There were eight of us prisoners, and we were presently led into Sir Thomas's presence. When we were brought into the fine dining-room that I knew so well, every inch of which was so familiar to me, in which every object of vertu and article of furniture was a thing so well recollected that even in this predicament I could not refrain from regarding them with pride and affection, how can I indicate the flood of emotions that surged in my head? After all, a man in the depths of his abandonment is something more than a piece of wood.

The justice was a common type of person enough; a man in middle life, who doubtless lived well and drank much, to judge by his purple cheeks and the somewhat puffed appearance of his body. He was a middling sort of man in every way; middling in his stature, in his mind and in his character, and more especially so, as we were to discover, in his thoughts and ideas. He affected the very nicest style of the squire in his dress, was highly formal in his deportment; and he sat playing cards with another fellow, apparently not so much for the amusement of himself or the entertainment of his friend, but rather as one who followed a dignified occupation in a dignified way. In his every word, gesture and motion he had an indescribable air of one sitting for his picture. He was in a towering rage, it is true, but it was a rage that appeared not to spring from the heat of his blood, for he was of that lethargic habit, which does not rise to heats of any sort. He was in a towering rage, because it was expected of one of his position and sentiments to be in one at such a time. Therefore, when we poor prisoners had been ranged along the wall, he put down his cards with great deliberation, slowly wheeled his chair round towards us, put together his thumbs, and looked us all over with a noble indignation.

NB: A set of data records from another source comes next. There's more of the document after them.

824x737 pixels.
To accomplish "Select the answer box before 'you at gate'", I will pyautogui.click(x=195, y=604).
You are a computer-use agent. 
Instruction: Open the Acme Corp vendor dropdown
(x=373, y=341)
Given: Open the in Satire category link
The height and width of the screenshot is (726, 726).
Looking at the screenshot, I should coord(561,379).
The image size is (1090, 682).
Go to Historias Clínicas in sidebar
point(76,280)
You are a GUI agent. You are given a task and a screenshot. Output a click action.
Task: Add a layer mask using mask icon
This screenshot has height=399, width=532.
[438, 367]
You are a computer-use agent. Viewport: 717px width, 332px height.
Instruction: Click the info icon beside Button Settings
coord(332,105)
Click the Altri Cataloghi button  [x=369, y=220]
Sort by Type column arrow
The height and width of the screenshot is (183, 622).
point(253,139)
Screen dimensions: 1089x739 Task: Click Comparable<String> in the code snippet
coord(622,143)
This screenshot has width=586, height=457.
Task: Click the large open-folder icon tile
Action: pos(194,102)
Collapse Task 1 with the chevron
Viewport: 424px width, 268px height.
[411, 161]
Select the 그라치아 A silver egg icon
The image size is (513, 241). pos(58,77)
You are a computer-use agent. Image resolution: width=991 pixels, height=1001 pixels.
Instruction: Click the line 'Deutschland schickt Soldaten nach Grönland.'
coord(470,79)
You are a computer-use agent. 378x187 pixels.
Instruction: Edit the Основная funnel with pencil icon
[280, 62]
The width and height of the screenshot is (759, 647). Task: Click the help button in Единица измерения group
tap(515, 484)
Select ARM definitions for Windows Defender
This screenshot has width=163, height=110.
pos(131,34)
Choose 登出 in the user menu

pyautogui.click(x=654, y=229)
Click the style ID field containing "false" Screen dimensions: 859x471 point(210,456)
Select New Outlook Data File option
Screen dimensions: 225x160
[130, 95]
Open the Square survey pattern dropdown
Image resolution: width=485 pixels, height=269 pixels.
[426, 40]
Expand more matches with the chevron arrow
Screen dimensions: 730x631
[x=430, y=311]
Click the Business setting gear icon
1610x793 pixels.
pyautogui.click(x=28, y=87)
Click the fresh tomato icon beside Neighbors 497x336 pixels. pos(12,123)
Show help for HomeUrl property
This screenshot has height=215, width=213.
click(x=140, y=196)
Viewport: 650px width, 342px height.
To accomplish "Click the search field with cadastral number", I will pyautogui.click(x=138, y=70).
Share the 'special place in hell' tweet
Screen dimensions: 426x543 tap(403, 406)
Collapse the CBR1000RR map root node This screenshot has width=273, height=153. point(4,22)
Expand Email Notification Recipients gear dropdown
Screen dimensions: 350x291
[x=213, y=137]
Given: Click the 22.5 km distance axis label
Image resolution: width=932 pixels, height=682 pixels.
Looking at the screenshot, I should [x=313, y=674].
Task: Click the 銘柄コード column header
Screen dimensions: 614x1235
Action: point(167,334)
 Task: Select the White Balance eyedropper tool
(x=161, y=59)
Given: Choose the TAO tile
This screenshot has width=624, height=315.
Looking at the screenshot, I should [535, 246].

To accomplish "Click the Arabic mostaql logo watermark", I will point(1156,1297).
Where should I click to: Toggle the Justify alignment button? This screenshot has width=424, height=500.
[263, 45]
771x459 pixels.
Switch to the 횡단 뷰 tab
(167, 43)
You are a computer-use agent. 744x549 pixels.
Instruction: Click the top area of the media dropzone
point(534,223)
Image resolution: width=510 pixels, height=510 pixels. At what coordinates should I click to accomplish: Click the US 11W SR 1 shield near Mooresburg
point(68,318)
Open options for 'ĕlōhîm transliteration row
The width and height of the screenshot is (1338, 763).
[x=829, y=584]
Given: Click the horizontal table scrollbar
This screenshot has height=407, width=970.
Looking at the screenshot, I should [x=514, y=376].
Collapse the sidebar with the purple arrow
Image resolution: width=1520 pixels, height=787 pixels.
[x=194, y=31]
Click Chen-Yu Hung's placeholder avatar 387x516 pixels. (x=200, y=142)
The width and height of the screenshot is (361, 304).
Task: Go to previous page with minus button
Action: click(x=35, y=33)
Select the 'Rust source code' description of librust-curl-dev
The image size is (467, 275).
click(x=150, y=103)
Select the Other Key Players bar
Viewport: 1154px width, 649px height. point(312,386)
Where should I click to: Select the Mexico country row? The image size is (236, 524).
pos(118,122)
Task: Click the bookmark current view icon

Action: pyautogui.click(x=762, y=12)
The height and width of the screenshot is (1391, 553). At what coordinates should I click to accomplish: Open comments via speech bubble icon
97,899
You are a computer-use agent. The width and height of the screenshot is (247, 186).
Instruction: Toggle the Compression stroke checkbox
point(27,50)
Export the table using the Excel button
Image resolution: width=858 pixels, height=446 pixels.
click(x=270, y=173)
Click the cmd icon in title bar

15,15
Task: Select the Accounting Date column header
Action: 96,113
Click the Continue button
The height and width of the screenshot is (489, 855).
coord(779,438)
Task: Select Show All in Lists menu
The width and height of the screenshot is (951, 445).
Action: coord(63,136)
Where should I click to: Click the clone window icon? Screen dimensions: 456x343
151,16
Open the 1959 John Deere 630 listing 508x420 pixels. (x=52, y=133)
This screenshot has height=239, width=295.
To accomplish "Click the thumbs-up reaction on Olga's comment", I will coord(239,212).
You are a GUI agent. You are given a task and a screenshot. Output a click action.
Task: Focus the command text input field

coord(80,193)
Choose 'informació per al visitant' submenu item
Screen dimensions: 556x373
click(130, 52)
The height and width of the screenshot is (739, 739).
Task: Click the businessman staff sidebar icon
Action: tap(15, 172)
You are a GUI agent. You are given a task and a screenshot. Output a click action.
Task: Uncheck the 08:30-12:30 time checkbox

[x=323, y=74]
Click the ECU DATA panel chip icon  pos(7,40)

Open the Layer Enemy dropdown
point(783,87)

"Soh!" says the justice, counting us carefully. "One, two, three—eight of you fairly taken; eight cut-throat rogues that most richly merit a hanging. And a hanging you shall get if there is any law left in the country. I will commit you at once, so help me I will! Fetch me pen and ink somebody, and I'll fill in the mittimus. I hope you are mightily ashamed of yourselves, you wicked, blackamoor villains."

"Can you not see that they are, good Tommie?" says the man with whom he was playing at cards. "They are as ashamed as the devil was when he singed the hairs on his tail through overheating his parlour."

The solemn justice was somewhat shocked at this piece of levity. He frowned at his companion, and coughed to cover his annoyance. The man who had spoken to this disconcerting tenor appeared rather a singular fellow. It was difficult to say who or what he might be. Of a rather massive frame, he had a countenance that recommended him to the curious. His features were large and bold, with an aquiline nose, a devil of a chin, and a short upper lip. His face shone with wassail and intemperate excess; there was a deal of sensuality in it, and more than a suggestion of coarseness, but it was for none of these things that it was remarkable. There was something besides that was baffling and indescribable to a degree, that drew one's attention to it again and again. It was a face of marvellous humorous animation, with the mockery of a devil and the candour of a saint. It was as prodigal of wit as it was of appetite; of majesty and mischief; of impudence and nobility. It was the face of a poet and a sot. Here, apparently, was a great heart, a humane spirit overlaid with flesh and infirmities. I think I was never so arrested by a countenance before, and certainly never more puzzled by one.